Mammalian cells rely on complex and highly dynamic gene networks to maintain cellular homeostasis in response to environmental stimuli and intracellular signals. Efficient cellular reprogramming thus requires integration of exogenous components with endogenous cellular networks through feedback control systems. We explored the use of post-translational tools for superior feedback regulation of dynamic behaviors. Specifically, we demonstrated efficient detection and manipulation of the main cellular stress response system – the Unfolded Protein Response (UPR) – for the design of high producing cell lines for protein manufacturing and for the development of cell therapies for sustained protein production.
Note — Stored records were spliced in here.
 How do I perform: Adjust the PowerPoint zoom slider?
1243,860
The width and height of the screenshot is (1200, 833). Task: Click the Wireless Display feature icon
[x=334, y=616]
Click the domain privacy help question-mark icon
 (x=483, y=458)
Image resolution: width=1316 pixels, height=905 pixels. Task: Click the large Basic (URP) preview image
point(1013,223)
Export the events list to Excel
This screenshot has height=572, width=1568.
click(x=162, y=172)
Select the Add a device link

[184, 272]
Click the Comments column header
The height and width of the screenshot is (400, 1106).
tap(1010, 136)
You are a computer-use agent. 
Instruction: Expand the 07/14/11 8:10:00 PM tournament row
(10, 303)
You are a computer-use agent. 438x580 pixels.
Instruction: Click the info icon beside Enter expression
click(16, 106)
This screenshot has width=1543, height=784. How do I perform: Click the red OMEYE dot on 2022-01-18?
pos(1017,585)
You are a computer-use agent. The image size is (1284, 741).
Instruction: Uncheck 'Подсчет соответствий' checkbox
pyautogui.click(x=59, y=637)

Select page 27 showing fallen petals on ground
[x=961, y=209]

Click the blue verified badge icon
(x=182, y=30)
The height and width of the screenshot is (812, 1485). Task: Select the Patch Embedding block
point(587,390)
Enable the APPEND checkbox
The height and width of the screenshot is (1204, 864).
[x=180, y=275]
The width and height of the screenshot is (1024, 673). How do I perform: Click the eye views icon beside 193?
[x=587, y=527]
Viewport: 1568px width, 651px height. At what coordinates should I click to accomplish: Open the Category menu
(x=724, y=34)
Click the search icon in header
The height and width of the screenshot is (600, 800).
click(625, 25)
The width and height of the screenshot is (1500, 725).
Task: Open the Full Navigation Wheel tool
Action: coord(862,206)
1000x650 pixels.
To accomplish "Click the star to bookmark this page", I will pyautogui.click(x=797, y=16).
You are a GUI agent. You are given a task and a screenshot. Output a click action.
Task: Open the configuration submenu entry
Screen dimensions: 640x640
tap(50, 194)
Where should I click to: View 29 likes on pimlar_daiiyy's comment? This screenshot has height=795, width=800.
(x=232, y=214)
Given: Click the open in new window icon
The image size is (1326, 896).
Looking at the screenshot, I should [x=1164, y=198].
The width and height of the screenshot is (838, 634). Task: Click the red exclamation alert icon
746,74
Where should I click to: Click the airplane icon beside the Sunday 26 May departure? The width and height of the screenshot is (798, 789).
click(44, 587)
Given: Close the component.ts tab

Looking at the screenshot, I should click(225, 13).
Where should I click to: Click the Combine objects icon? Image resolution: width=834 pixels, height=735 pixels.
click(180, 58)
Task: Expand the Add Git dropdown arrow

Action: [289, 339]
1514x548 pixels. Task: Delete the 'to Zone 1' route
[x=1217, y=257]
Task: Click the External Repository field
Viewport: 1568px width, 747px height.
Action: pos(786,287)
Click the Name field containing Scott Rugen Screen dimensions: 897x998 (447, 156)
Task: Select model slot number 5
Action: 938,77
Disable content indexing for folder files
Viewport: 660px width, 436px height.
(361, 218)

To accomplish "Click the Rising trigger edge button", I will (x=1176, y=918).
Our approach is based on the use of the NanoDeg (ACS Synth Biol. 2018 Feb 16;7(2):540-552) – a bifunctional system that mediates proteasomal degradation of a cellular target with high specificity and exquisite control over rate of decay. To achieve input-dependent post-translational control of the output through the NanoDeg, feedforward loop topologies were explored and compared to conventional strategies for circuit design. iterations of mathematical modeling and experimental tests allowed defining the ideal circuit architecture for integrating the NanoDeg within orthogonal cellular networks.

This work generated a platform technology for quantitative, multiplexed profiling of gene expression signatures of the UPR with high sensitivity and dynamic resolution of the stimulus causing proteotoxic stress. This study also provides the design rules of a novel cell engineering technology for building complex genetic networks that govern highly dynamic cellular behaviors.